● **AIM OF THE TASK**:
Can you pull out these entries word for word, starting at the line that contains "The height and width of the screenshot is (619, 1037)." and stopping after the line that contains "The width and height of the screenshot is (1389, 868)."?

● **SUPPLIED DATA**:
%%
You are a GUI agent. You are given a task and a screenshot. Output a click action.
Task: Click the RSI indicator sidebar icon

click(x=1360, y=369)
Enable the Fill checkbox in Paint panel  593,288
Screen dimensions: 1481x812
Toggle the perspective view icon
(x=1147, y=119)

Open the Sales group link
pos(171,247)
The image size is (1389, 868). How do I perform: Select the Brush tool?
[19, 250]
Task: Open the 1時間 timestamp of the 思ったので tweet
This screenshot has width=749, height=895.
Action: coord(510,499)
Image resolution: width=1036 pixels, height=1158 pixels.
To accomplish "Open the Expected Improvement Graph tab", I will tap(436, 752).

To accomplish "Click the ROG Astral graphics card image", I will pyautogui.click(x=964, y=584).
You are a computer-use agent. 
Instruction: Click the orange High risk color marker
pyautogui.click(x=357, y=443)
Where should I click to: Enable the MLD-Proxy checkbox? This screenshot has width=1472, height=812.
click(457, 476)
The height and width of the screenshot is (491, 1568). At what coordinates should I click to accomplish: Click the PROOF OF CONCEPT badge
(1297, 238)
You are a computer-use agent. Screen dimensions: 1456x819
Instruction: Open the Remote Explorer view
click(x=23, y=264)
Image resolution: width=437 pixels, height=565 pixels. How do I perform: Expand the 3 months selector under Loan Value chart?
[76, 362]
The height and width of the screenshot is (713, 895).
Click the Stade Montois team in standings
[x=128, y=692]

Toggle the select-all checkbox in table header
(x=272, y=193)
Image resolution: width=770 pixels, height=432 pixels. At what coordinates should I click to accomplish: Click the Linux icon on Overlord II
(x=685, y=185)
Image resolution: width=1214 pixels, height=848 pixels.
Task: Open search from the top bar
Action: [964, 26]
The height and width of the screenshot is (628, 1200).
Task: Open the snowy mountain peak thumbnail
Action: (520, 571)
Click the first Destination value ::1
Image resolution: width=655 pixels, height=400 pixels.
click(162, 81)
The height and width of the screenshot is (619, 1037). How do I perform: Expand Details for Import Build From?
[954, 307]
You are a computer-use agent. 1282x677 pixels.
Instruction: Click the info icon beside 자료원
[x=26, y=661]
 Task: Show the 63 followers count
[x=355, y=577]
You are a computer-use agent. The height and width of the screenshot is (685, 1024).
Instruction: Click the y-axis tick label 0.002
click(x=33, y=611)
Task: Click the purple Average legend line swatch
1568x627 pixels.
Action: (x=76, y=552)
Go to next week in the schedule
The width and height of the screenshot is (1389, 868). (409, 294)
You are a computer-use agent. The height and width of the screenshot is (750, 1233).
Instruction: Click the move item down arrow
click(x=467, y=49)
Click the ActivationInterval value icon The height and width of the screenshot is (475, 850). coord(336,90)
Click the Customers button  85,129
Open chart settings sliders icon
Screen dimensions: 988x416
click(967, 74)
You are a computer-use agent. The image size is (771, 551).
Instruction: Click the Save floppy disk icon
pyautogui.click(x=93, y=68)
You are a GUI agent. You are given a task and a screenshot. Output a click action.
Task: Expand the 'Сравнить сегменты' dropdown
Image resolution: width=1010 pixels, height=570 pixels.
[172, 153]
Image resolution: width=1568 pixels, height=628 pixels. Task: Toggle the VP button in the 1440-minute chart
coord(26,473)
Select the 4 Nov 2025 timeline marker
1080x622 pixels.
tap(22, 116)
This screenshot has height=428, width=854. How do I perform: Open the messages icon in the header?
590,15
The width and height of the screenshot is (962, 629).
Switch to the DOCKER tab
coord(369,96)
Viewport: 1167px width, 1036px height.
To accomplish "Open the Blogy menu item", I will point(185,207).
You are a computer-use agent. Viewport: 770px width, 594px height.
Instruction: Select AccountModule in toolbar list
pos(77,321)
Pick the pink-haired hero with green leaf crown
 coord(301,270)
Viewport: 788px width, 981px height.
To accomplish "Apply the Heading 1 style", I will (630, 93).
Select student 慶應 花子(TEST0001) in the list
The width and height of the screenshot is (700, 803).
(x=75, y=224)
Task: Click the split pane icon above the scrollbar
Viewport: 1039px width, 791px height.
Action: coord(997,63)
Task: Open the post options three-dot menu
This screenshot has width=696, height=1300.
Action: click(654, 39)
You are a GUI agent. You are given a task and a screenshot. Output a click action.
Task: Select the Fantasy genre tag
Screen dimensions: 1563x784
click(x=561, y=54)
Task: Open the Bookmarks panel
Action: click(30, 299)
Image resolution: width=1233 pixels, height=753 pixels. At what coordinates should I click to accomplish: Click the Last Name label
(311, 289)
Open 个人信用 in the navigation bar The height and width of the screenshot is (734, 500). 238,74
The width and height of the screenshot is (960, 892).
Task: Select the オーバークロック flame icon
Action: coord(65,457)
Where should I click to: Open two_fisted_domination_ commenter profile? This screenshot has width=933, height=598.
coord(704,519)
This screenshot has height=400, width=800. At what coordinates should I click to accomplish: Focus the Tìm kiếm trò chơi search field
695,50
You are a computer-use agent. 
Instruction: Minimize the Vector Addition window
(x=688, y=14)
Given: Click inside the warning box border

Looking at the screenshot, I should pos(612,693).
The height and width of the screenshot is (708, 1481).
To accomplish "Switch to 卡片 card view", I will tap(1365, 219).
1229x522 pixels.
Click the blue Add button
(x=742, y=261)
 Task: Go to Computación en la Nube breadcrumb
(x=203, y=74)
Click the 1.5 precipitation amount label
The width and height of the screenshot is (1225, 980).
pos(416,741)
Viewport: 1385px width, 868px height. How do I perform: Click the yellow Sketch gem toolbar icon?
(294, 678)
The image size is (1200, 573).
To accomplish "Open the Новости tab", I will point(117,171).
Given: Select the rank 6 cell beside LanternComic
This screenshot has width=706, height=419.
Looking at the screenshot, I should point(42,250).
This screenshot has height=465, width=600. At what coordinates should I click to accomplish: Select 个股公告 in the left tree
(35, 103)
%%
● **EXERCISE RESULT**:
The height and width of the screenshot is (619, 1037). How do I perform: Expand Details for Import Build From?
[954, 307]
You are a computer-use agent. 1282x677 pixels.
Instruction: Click the info icon beside 자료원
[x=26, y=661]
 Task: Show the 63 followers count
[x=355, y=577]
You are a computer-use agent. The height and width of the screenshot is (685, 1024).
Instruction: Click the y-axis tick label 0.002
click(x=33, y=611)
Task: Click the purple Average legend line swatch
1568x627 pixels.
Action: (x=76, y=552)
Go to next week in the schedule
The width and height of the screenshot is (1389, 868). (409, 294)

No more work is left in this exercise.